#### TASK DESCRIPTION
Please return the listing below as a JSON list of strings, one string per line, with any blank lines left out.

#### EXCERPTED RECORDS
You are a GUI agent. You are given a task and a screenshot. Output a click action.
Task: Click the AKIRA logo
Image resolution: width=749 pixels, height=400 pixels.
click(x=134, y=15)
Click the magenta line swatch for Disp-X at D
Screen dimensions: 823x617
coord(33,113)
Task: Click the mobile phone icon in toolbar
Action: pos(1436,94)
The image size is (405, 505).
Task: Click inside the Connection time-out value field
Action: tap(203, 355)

#### CORRECT RESPONSE
[
  "You are a GUI agent. You are given a task and a screenshot. Output a click action.",
  "Task: Click the AKIRA logo",
  "Image resolution: width=749 pixels, height=400 pixels.",
  "click(x=134, y=15)",
  "Click the magenta line swatch for Disp-X at D",
  "Screen dimensions: 823x617",
  "coord(33,113)",
  "Task: Click the mobile phone icon in toolbar",
  "Action: pos(1436,94)",
  "The image size is (405, 505).",
  "Task: Click inside the Connection time-out value field",
  "Action: tap(203, 355)"
]